We used data from wild and captive populations of Monk Parakeets to examine several common, but largely untested, assumptions about parrot sociality. We assessed whether (1) pairs are the fundamental unit of social structure, (2) fission–fusion dynamics are high, (3) dominance hierarchies occur in parrot groups, and (4) individuals actively share foraging information. We found evidence that supported pairs as the fundamental unit of social structure, although these close associates were not always heterosexual breeding pairs and were sometimes trios. Fission and fusion of subgroups were common, and these dynamics were consistent across replicate captive social groups. Despite these high levels of fission–fusion dynamics, moderately linear dominance hierarchies formed in both captive groups. Finally, we found no evidence that Monk Parakeets shared foraging information among groups through direct recruitment to foraging flocks. This evaluation of Monk Parakeet socioecology provides methods that can be used to quantitatively understand social structure in other parrots and other social species in general. Below, we describe how increased understanding of parrot social structure could provide insight into the evolution of social complexity in other species and discuss potential future directions for parrot social research.

Fundamental Social Unit

Our evidence supported the assumption that the pair is the fundamental unit of Monk Parakeet social structure. The modal flock size was 2, although mean flock sizes were >2 in both wild and captive groups. We also found that individuals in captive groups generally had highly connected networks based on flock membership, with very strong associations with 1 or 2 other individuals, multiple moderate associates, and only a few weak associates. By contrast, networks of allopreening relationships were much less connected, and individuals were more selective in their choice of allopreening partners than in their choice of flock members. These patterns of flock size, preferred association strength, and highly selective allopreening partners support the pair as the fundamental unit of social structure in Monk Parakeets.

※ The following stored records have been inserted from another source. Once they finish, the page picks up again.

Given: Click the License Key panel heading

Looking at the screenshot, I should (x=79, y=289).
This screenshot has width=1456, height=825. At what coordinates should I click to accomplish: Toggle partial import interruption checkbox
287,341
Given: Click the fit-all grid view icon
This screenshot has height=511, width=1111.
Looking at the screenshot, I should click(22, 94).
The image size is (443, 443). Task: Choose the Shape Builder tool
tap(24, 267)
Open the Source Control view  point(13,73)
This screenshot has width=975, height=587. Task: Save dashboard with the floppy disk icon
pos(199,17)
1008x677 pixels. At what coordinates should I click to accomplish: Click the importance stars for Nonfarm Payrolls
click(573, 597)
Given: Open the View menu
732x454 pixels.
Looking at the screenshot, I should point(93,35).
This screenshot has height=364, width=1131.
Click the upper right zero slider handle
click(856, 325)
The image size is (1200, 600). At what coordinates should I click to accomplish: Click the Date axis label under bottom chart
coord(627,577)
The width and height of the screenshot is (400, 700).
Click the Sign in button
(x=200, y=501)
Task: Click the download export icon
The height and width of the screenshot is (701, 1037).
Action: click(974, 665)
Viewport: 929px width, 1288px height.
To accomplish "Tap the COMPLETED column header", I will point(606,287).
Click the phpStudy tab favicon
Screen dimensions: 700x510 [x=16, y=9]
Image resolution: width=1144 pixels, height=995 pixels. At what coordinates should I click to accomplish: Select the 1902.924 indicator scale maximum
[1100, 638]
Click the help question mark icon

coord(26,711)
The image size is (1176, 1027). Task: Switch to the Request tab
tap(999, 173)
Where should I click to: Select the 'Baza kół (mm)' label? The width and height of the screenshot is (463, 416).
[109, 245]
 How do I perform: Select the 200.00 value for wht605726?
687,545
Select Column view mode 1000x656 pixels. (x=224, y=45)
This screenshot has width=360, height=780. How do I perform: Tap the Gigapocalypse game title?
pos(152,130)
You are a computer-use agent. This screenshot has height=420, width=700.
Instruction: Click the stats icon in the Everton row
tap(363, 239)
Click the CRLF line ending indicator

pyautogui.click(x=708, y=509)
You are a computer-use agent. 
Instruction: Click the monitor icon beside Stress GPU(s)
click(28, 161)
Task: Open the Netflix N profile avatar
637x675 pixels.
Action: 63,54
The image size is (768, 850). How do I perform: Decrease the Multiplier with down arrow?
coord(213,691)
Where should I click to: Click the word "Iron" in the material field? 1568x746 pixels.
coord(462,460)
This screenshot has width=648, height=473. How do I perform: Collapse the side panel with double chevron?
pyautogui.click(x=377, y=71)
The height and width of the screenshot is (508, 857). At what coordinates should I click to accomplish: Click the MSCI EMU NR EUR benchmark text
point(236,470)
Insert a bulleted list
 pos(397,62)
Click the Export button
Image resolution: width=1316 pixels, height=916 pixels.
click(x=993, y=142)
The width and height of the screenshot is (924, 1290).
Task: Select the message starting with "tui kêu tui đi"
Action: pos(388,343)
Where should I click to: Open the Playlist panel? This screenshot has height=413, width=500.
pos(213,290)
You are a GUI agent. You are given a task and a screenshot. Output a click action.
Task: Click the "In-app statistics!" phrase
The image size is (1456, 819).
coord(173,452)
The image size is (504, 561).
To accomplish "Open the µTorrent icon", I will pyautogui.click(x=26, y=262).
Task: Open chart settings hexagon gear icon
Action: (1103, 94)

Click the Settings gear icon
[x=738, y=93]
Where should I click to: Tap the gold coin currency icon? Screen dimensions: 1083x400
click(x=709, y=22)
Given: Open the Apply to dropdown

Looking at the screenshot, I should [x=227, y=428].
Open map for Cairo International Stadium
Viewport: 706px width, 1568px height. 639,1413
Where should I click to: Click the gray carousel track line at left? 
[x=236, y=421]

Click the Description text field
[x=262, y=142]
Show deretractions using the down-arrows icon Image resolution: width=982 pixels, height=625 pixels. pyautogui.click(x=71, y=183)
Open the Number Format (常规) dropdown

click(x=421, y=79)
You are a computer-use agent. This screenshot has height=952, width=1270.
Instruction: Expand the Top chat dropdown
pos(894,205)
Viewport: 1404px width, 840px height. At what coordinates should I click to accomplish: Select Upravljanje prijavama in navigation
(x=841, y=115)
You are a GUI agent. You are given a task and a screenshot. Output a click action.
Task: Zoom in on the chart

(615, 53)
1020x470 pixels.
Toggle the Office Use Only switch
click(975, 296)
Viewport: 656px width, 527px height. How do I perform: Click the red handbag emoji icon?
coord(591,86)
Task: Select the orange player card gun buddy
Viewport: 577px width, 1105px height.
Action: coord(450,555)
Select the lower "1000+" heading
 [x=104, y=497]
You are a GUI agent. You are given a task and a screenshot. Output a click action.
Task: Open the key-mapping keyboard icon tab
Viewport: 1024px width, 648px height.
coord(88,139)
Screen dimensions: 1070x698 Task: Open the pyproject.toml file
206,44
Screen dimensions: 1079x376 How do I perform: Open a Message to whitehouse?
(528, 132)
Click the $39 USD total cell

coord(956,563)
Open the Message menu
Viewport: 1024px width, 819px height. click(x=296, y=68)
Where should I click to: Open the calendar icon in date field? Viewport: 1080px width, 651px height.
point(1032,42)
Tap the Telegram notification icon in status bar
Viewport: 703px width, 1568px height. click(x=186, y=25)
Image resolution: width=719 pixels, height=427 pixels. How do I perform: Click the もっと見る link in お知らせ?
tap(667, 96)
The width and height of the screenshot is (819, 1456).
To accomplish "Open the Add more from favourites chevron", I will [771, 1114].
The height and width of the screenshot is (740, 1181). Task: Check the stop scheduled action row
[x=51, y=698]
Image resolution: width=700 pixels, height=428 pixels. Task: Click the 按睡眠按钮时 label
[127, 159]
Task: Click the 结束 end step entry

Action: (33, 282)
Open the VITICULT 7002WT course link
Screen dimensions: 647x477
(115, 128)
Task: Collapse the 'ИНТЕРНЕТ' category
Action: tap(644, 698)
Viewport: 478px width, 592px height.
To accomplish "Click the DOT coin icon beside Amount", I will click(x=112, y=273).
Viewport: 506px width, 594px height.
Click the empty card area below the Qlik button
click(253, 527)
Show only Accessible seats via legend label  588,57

Although we found evidence that pairs are important in Monk Parakeets, these relationships did not always reflect potential breeding pairs and sometimes included >2 individuals. Preferred association partners were generally individuals of the opposite sex, but we observed 2 strong associations between same-sex individuals. In addition, allopreening, purported to be behavior used to reinforce the pair bond, was not exclusively observed in heterosexual breeding pairs. Furthermore, we found evidence for 2 strongly associated trios in captive group 2. Trios have been previously observed in captive Monk Parakeet groups (Emlen 1990) and in wild Monk Parakeet populations despite equal sex ratios, although they appear to be relatively rare in the wild (Eberhard 1998). In our case, the captive conditions, especially restrictions on available partners, may have affected natural patterns.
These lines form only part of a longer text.